## Introduction to Vector Databases


A Vector Database is a special type of database optimized for storing, indexing, and searching embeddings (vectors).  

- Embeddings are numerical representations of unstructured data (text, images, audio) that capture semantic meaning.

- VectorDBs are essential for Retrieval Augmented Generation (RAG) pipelines in LLM applications.



## Why use VectorDBs and not a normal database?

- SQL databases are great for structured data.
- But similarity search (e.g., "find documents most similar to this query") is inefficient in SQL.
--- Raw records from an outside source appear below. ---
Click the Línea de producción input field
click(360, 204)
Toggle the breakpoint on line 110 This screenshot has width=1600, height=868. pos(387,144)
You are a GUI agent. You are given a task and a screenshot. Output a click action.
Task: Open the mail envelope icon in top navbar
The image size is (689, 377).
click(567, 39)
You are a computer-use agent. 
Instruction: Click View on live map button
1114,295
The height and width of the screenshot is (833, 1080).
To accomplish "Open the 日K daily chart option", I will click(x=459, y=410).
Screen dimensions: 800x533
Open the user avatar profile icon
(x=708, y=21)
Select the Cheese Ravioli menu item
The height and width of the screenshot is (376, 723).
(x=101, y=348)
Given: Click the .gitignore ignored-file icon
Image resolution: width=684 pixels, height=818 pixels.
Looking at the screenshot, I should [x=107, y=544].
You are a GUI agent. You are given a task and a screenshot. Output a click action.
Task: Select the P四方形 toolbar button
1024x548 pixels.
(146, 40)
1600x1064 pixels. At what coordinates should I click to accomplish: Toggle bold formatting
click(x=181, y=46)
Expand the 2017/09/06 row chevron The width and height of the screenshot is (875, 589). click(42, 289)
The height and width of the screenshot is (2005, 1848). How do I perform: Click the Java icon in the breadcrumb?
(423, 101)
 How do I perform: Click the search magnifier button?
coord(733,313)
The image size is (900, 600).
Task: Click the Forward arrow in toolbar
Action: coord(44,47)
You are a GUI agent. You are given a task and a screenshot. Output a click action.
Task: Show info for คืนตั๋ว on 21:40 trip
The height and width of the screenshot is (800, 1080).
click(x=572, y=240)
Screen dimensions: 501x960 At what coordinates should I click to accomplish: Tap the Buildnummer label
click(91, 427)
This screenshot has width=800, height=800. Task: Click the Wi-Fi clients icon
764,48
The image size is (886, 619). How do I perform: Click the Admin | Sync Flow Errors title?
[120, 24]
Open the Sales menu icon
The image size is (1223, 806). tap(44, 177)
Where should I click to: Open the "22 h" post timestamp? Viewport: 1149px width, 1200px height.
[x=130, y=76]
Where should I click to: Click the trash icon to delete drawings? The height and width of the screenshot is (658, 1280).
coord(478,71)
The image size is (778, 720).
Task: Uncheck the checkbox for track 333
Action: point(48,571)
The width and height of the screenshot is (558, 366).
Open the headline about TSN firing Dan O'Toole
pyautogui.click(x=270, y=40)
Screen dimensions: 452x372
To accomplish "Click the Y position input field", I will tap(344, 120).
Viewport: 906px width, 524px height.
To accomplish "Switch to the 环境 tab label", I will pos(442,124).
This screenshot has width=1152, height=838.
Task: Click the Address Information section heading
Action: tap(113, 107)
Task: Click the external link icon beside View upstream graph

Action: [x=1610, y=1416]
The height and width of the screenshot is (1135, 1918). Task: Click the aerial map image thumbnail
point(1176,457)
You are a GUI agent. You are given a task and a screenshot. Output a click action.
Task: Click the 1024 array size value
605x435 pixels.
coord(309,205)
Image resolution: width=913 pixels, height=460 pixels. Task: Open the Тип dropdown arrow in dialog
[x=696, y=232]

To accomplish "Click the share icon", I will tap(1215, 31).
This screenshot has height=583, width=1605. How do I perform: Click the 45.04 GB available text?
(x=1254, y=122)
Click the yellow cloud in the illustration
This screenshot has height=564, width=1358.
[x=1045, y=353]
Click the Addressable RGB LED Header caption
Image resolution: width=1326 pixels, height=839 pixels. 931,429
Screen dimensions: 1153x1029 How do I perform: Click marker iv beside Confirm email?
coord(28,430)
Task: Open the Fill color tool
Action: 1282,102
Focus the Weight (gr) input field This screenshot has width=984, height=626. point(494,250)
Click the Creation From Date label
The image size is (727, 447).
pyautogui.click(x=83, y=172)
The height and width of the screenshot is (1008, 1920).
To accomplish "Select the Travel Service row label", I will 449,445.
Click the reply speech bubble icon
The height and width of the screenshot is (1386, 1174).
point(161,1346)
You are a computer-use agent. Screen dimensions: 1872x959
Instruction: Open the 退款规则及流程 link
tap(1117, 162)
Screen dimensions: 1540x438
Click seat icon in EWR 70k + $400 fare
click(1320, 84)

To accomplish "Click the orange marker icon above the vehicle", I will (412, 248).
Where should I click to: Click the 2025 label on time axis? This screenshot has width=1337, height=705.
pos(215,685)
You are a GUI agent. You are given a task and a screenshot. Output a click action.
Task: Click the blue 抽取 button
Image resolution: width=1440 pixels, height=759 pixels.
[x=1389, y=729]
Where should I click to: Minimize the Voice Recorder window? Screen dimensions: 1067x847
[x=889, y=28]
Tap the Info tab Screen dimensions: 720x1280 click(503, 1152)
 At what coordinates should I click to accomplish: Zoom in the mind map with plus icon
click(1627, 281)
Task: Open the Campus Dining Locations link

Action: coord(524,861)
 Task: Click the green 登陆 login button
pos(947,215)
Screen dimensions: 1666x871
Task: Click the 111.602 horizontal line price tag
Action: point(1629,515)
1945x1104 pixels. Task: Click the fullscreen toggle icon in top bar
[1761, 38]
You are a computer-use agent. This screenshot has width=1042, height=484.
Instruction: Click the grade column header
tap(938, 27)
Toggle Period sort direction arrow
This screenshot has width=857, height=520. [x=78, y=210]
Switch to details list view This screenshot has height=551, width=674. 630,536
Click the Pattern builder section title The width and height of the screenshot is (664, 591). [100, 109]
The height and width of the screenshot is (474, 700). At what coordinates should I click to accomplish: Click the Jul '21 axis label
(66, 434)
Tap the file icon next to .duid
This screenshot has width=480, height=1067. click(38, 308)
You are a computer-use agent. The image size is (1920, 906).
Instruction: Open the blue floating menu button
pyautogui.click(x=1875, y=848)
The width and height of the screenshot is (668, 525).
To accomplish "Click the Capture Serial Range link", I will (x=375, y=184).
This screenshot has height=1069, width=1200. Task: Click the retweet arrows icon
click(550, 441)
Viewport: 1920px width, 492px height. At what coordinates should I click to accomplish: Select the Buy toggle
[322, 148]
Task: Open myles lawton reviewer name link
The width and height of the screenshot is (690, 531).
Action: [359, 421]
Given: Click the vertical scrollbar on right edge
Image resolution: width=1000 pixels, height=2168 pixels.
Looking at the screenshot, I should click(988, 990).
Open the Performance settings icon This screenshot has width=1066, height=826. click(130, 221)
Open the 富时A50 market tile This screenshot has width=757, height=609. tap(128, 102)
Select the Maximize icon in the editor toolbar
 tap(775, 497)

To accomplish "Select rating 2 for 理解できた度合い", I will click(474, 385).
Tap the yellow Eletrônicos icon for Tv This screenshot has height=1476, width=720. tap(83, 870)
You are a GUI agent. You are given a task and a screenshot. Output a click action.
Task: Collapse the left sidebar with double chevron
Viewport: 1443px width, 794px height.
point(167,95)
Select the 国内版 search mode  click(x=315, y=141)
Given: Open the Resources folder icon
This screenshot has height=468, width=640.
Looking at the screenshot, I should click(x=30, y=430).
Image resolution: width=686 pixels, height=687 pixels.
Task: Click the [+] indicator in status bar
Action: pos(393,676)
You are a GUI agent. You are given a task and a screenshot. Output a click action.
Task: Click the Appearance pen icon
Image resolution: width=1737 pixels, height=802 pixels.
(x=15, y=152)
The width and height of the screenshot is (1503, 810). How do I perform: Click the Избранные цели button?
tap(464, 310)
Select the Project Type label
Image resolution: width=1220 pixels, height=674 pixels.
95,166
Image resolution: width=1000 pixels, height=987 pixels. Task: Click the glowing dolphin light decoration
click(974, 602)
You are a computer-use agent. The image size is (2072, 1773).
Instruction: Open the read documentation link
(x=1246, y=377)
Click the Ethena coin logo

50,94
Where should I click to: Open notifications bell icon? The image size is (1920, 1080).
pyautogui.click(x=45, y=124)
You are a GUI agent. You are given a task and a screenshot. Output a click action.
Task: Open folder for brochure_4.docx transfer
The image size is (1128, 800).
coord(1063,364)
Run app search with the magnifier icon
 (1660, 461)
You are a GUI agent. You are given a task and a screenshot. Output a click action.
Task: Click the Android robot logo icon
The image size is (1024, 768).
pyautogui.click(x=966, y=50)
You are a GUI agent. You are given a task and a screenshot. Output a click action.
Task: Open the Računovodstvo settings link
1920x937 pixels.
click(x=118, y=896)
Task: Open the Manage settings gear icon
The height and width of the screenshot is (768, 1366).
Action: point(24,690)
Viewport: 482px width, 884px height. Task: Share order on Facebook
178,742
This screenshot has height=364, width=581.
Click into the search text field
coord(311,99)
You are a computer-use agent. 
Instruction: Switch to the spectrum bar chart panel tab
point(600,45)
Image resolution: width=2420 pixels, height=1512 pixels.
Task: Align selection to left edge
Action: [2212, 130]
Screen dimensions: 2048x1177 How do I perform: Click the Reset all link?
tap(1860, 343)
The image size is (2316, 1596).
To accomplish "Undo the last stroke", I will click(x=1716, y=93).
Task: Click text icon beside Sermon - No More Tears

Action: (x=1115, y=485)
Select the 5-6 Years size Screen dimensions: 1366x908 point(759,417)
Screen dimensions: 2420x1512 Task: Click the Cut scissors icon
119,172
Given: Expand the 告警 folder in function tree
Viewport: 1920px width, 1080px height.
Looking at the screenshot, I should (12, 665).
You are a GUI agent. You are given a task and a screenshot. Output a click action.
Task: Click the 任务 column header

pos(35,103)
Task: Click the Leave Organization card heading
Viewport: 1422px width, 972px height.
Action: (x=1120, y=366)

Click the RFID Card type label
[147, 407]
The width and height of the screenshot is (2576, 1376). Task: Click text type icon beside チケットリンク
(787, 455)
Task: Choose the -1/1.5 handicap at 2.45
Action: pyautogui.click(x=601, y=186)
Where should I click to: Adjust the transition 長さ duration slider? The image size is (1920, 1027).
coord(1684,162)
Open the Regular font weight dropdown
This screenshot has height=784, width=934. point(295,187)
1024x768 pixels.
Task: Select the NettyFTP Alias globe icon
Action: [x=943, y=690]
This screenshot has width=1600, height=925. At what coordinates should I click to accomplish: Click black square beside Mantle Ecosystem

VectorDBs solve this using Approximate Nearest Neighbor (ANN) algorithms.



### Key Features
- Store embeddings + metadata
- Perform similarity search (`top-k nearest neighbors`)
- Hybrid search (keywords + vectors)
- Scale to billions of embeddings



## Popular VectorDBs


### Local / Lightweight
- FAISS (Facebook AI): Offline, fast, scalable
- Chroma: Python-native, easy setup, bundled with LangChain

### Cloud / Production
- Pinecone: Managed cloud VectorDB
- Weaviate: Open-source, Graph + Vector
- Milvus: Open-source, scalable
- Qdrant: Open-source

In this document, we will introduce FAISS and Chroma.

In [None]:
### Install dependencies

!pip install langchain langchain-community openai




In [None]:

### Setup OpenAI API Key

import os
openai_api_key = '<your_api_key>'

# Set your OpenAI API key here
os.environ["OPENAI_API_KEY"] = openai_api_key


### Chroma Example

In [None]:
!pip install chromadb



In [None]:
from langchain.vectorstores import Chroma
from langchain.embeddings.openai import OpenAIEmbeddings
from langchain.docstore.document import Document

# Example documents
texts = [
    "Machine learning is great for pattern recognition.",
    "Deep learning is a subset of machine learning.",
    "LangChain makes working with LLMs easier."
]

docs = [Document(page_content=t) for t in texts]

# Create embeddings
embeddings = OpenAIEmbeddings()

# Store in Chroma
db = Chroma.from_documents(docs, embeddings)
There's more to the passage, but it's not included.